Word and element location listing
□ □ □

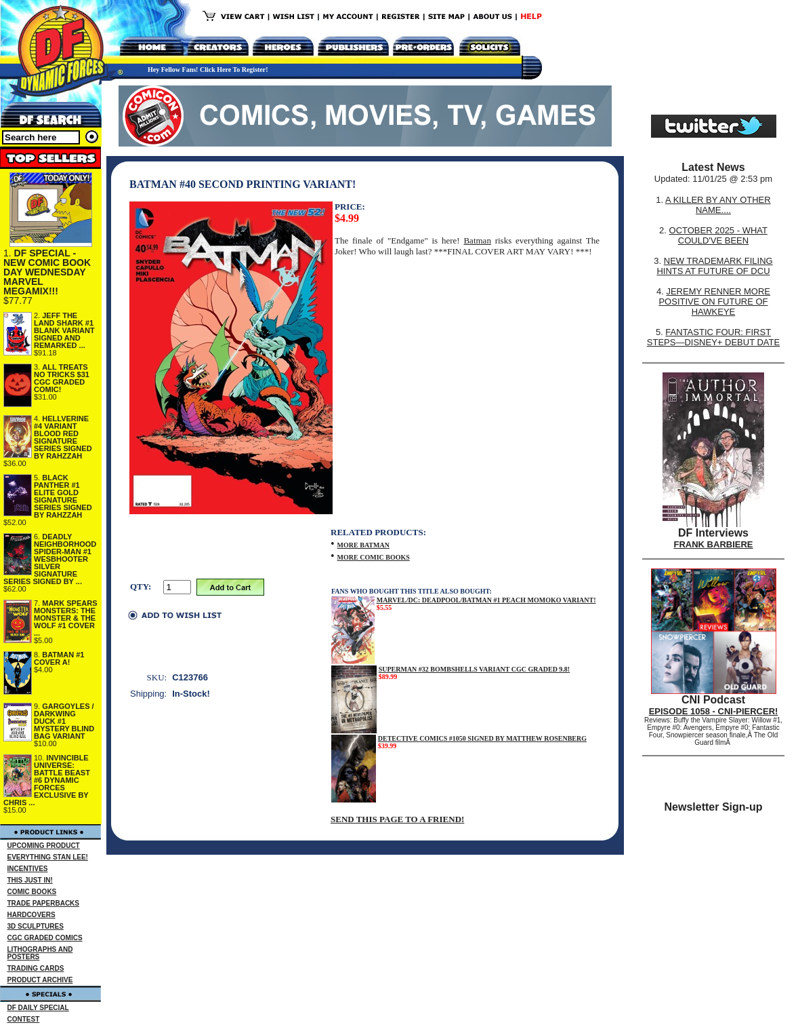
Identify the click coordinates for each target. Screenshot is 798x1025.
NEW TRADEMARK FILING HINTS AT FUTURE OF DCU (714, 266)
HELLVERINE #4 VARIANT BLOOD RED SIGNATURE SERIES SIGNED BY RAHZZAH (63, 437)
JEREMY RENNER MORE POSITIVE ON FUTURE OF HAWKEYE (714, 301)
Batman (476, 240)
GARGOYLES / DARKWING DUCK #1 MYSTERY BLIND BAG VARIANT (64, 721)
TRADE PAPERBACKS (43, 903)
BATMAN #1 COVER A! (59, 658)
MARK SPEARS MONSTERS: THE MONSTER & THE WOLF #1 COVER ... (66, 618)
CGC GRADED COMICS (45, 938)
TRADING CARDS (35, 968)
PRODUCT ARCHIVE (40, 980)
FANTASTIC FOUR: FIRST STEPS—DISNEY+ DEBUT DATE (713, 337)
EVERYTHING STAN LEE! (47, 857)
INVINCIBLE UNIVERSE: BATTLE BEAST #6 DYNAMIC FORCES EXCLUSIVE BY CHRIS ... (46, 780)
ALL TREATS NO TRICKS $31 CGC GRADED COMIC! (61, 378)
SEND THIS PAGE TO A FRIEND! (397, 819)
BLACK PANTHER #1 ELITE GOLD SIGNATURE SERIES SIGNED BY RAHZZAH (63, 496)
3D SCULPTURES (35, 926)
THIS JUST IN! (30, 880)
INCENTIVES (27, 868)
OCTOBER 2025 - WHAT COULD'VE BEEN (718, 235)
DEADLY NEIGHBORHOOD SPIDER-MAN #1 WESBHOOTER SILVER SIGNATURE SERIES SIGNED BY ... (49, 559)
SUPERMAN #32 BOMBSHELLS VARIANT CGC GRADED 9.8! (474, 669)
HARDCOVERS (31, 914)
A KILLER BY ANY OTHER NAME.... (718, 205)
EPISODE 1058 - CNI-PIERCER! (713, 711)
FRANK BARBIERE (713, 544)
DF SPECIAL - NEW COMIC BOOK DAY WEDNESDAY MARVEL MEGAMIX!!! (47, 272)
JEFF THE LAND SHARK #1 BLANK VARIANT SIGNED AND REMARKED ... (64, 330)
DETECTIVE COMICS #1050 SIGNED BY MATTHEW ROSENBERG (482, 738)
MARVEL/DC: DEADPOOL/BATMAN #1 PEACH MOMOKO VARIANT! (486, 600)
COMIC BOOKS (32, 891)
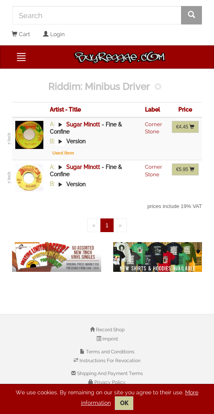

□ □ □

** Stated problem **
Revise the listing from the line with "DF SPECIAL - NEW" through the final line of the listing by swapping "SIGNED" for "AUTOGRAPHED", leaving everything else unchanged. Return only those lines, without the pictures.

** Solution to the problem **
DF SPECIAL - NEW COMIC BOOK DAY WEDNESDAY MARVEL MEGAMIX!!! (47, 272)
JEFF THE LAND SHARK #1 BLANK VARIANT AUTOGRAPHED AND REMARKED ... (64, 330)
DETECTIVE COMICS #1050 AUTOGRAPHED BY MATTHEW ROSENBERG (482, 738)
MARVEL/DC: DEADPOOL/BATMAN #1 PEACH MOMOKO VARIANT! (486, 600)
COMIC BOOKS (32, 891)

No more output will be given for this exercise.